Excerpt: William
Goldman's Adventures
in the Screen Trade.
p.178
I finally chose the first Archer book, The Moving
Target, which Kastner optioned, and I set to
work. The script I wrote was dialog heavy because
I still thought that was the crucial element.
(The resulting movie, by the way, was very successful
for a lot of reasons, none of which I can take
much credit for. Television had preempted the
private-eye format, and there hadn't been a movie
like Harper for years, so it had freshness. It
also had some kind of a cast for a detective
flick-among the performers were -Lauren Bacall,
Julie Harris, Arthur Hill, Janet Leigh, Strother
Martin, and Robert Wagner giving what I still
think is far and away the deepest emotional work
he's yet shown. Not to mention just wonderful
work by Paul Newman, who simply shouldered the
script and rammed it home.)
I don't believe Newman was the first to see
it-my memory is Sinatra turned it down. Newman
was in Europe when he was sent the project, and
he showed quick interest.
Because we couldn't have caught him at a better
time. He was making a dog of a period piece,
Lady L, and he was running around in tights and
having a miserable time. Harpe?~ very much in
the American tradition, felt very appealing to
him.
Kastner did then what any adroit producer does
at such a time: He hustled. A young director
acceptable to Newman showed a willingness to
do it, so Kastner took him and they flew to Europe
to sew up Newman while his interest was high.

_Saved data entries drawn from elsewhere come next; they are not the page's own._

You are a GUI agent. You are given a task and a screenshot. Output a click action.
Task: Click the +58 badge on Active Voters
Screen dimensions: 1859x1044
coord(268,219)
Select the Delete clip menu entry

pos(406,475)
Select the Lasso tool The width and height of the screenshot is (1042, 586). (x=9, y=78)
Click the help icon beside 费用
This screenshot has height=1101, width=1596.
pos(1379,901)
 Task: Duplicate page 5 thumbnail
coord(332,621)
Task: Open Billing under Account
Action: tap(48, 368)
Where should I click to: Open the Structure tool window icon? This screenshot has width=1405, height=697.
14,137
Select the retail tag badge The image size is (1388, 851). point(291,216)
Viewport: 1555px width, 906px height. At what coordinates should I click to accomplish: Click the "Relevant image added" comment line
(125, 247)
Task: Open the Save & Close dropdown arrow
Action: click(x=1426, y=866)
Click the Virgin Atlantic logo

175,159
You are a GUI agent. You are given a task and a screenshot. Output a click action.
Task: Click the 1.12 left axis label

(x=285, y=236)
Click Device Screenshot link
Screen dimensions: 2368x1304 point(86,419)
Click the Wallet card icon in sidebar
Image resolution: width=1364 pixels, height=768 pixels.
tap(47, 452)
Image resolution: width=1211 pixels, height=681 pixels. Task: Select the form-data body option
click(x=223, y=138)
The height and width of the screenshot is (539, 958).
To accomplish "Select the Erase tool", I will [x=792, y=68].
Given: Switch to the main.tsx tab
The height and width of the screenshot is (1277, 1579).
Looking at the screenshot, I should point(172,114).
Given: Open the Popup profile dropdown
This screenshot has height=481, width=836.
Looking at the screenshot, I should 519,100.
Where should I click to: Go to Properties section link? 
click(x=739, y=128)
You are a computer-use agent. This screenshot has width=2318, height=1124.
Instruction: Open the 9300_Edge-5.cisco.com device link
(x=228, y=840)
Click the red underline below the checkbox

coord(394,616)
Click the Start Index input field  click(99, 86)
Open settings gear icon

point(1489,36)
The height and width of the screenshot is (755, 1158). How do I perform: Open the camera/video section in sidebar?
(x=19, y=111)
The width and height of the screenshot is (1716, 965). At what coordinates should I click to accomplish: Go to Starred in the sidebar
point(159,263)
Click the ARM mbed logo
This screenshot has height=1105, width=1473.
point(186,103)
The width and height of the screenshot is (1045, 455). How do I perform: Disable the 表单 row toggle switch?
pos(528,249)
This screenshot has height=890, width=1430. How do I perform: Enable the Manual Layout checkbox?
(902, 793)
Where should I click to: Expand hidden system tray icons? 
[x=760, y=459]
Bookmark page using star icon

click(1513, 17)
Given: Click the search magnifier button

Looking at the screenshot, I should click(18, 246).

Imagine Kastner's surprise when the meeting
took place and it turned out the young director
didn't like the script at all, said it was rotten,
and what they should do was pitch it all and
start over, doing something in the genre but
not this piece of shit. (Piece of shit by the
way is the standard terminology in Hollywood
for a project. If you ask a producer what he's
working on, more than likely he will say, "Well,
I've got this Western piece of shit I'm working
on" or "this piece-of-shit comedy.")
Kastner managed to stifle the director before
total disaster overtook the project. They left
Europe with the director out but Newman, perhaps
a bit ruffled, still interested. Eventually,
another young director, Jack Smight, did the
picture with terrific pace and skill.
When Lady L. was done, Newman returned to his
home in Connecticut and Kastner took me up to
a crucial meeting: Changes were needed and were
they the kind of alterations I could accommodate.
(If I hadn't, by the way, I would have been gone
and someone else would have done them. If Newman's
interest would hold. Stars like Newman get offered
everything practically every day, and if a situation
begins to get messy, they can get turned off.